Towards Inclusive Practices with Indigenous Knowledge
- URL: http://arxiv.org/abs/2009.12425v1
- Date: Fri, 25 Sep 2020 20:30:38 GMT
- Title: Towards Inclusive Practices with Indigenous Knowledge
- Authors: Aparna Venkatesan (U. of San Francisco), David Begay (IEI and U. of
New Mexico), Adam J. Burgasser (UC San Diego), Isabel Hawkins (SF
Exploratorium), Ka'iu Kimura ('Imiloa Astronomy Center, Hawai'i), Nancy
Maryboy (IEI and U. of Washington), Laura Peticolas (Sonoma State U.)
- Abstract summary: Astronomy across world cultures is rooted in Indigenous Knowledge.

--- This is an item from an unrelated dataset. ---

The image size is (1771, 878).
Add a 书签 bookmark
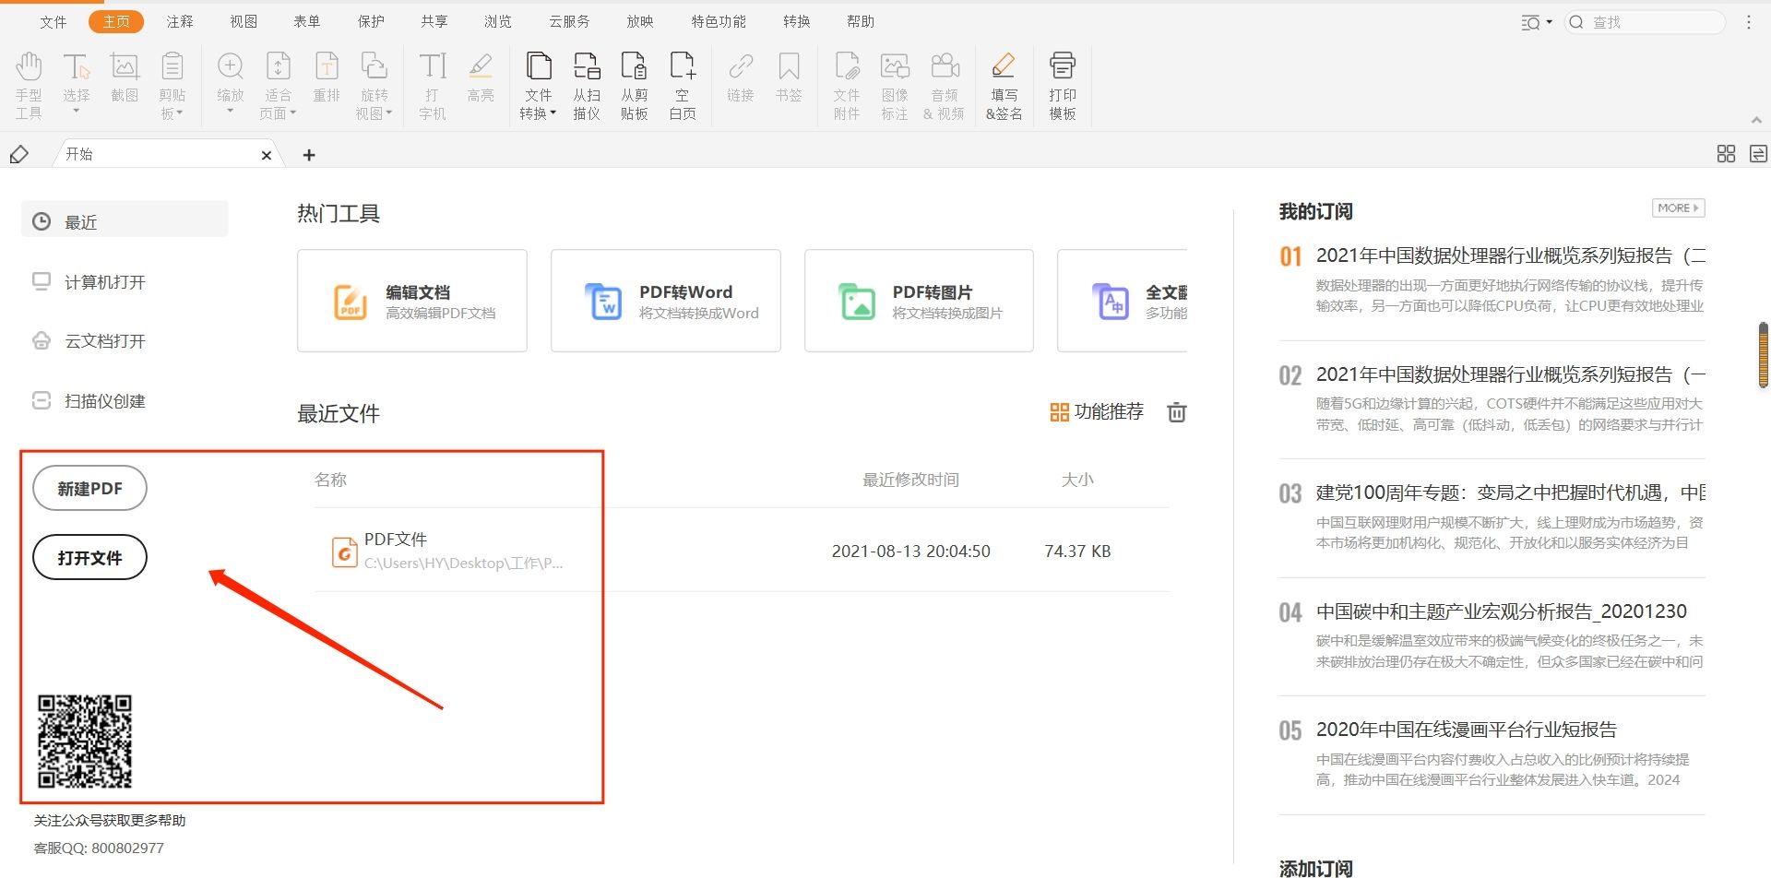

We share models of partnering with indigenous communities involving Collaboration with Integrity to co-create an inclusive scientific enterprise on Earth and in space.
- Score: 0.0
- License: http://arxiv.org/licenses/nonexclusive-distrib/1.0/
- Abstract: Astronomy across world cultures is rooted in Indigenous Knowledge. We share
models of partnering with indigenous communities involving Collaboration with
Integrity to co-create an inclusive scientific enterprise on Earth and in
space.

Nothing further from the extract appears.